▶ **Extracto de la página**
□ □ □

Zadar, la capital de la Dalmacia medieval, se posa sobre una de las tantas penínsulas de la costa croata, rodeada por un paisaje en el que destacan los pinares que se asoman al mar. Como buena villa adriática, por aquí ha pasado casi todo el mundo mediterráneo. Romanos, venecianos, cruzados y otomanos –sobre todos los dos primeros– la cincelaron a su gusto y acabaron por conformar la ciudad actual, separada por un canal en el que veleros y chalupas bailan al son de las olas.

□ □ □

▶ **Líneas de datos**
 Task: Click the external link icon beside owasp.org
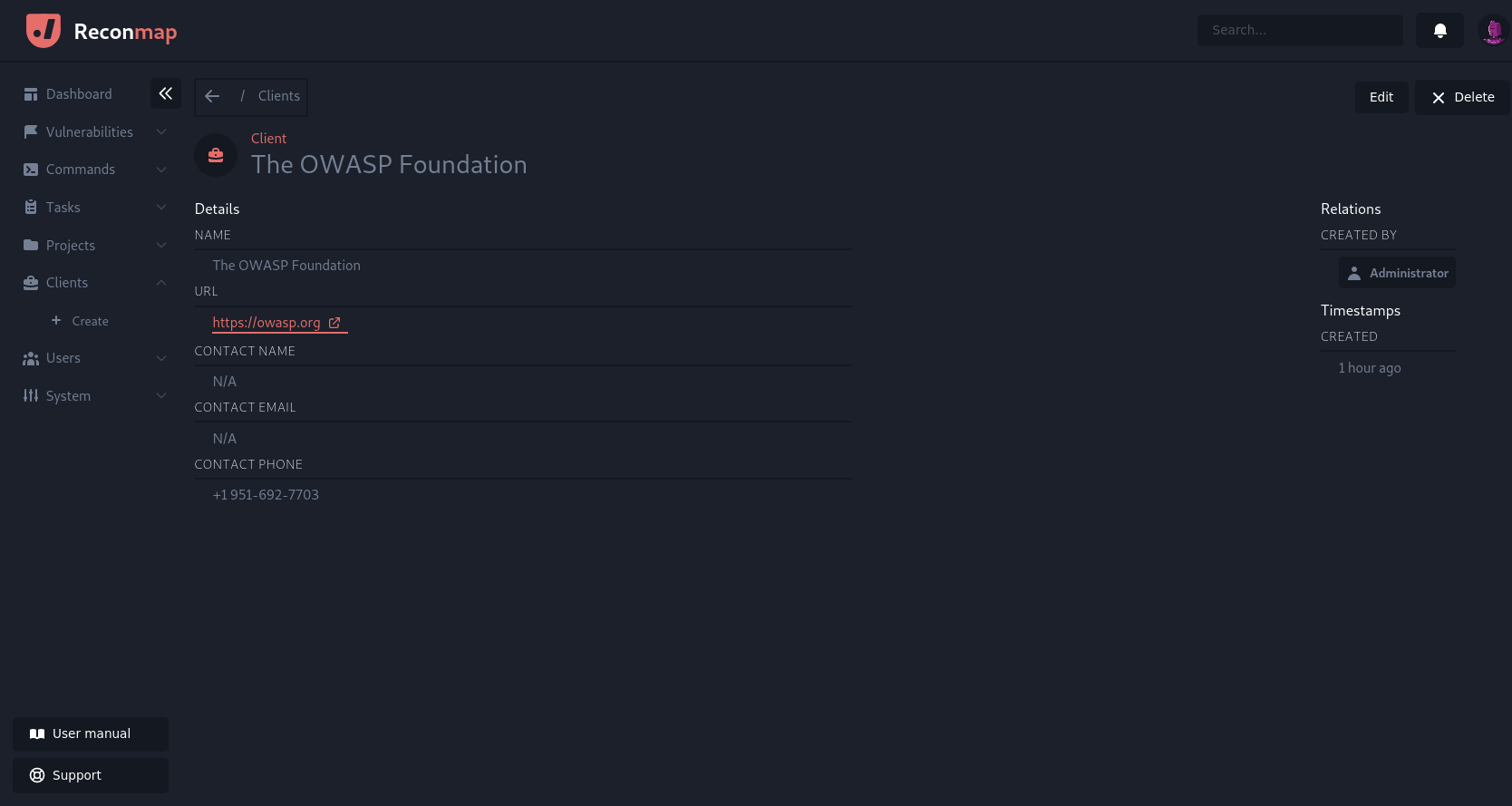pyautogui.click(x=334, y=323)
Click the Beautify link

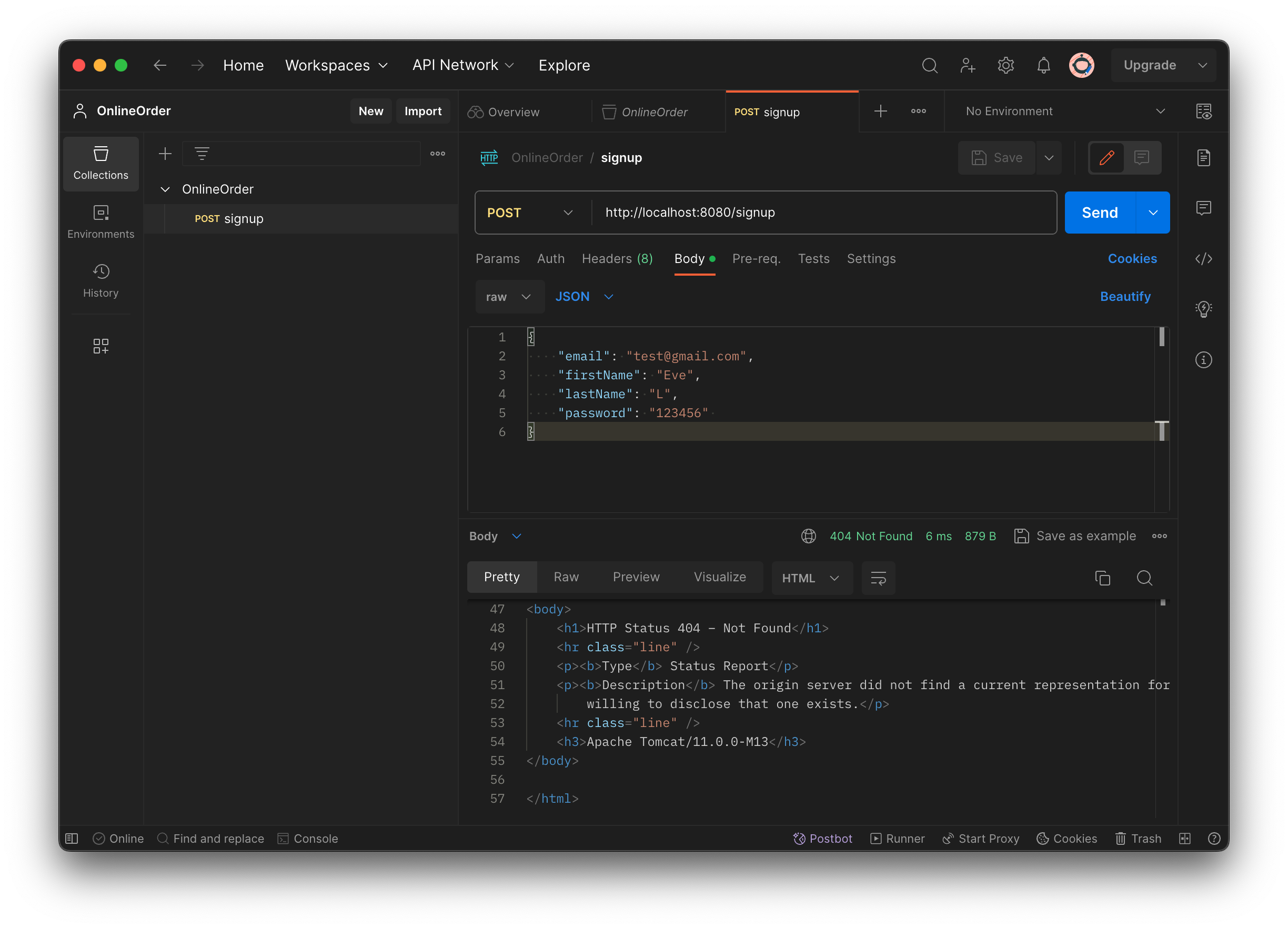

□ □ □

▶ **Problema 1**
Indica si cada afirmación coincide con el texto sobre Zadar y cita las palabras que lo deciden: (a) Zadar fue la capital de la Dalmacia medieval; (b) la ciudad está rodeada por un paisaje en el que destacan los pinares; (c) la ciudad actual está separada por un río.
▶ **Problema 2**
Prolonga, por favor, el texto sobre Zadar a partir del punto en que termina.

▶ **Respuesta escrita 1**
(a) Sí: "Zadar, la capital de la Dalmacia medieval".
(b) Sí: "rodeada por un paisaje en el que destacan los pinares que se asoman al mar".
(c) No: "separada por un canal en el que veleros y chalupas bailan al son de las olas".

▶ **Respuesta escrita 2**
El casco antiguo de Zadar está encajado entre pequeñas calles trazadas en cuadrícula y plazas que guardan la memoria histórica de la ciudad. Como la explanada en la que, sobre un lecho de ruinas romanas, se erige la catedral de Santa Anastasia, construida entre los siglos XII y XIV. El viejo Zadar es un lugar de paseos largos y acogedores que se deslizan por un pavimento de mármol blanco travertino. Sobre él se abren diversos restaurantes y cafés donde se puede pedir una copita de marraschino, el licor típico de Zadar. Este destilado de cerezas marrascas, a las que se añade azúcar, almendras y miel, constituye un excelente aderezo para acompañar el transcurrir del tiempo mientras se saborean los aromas a sal, pinos y algas.
La iglesia de San Donato (siglo IX) ocupa otra de las plazas históricas del centro. Esta construcción circular, ejemplo de arquitectura bizantina temprana, cuenta con una encantadora réplica unos kilómetros al norte de Zadar, sobre una colina próxima a la localidad de Nin. Se trata de la iglesia de San Nicolás que, erigida en medio de una campiña y lejos de carreteras y sirenas de cruceros, es otra isla de la costa dálmata, pero de soledad y calma tierra adentro.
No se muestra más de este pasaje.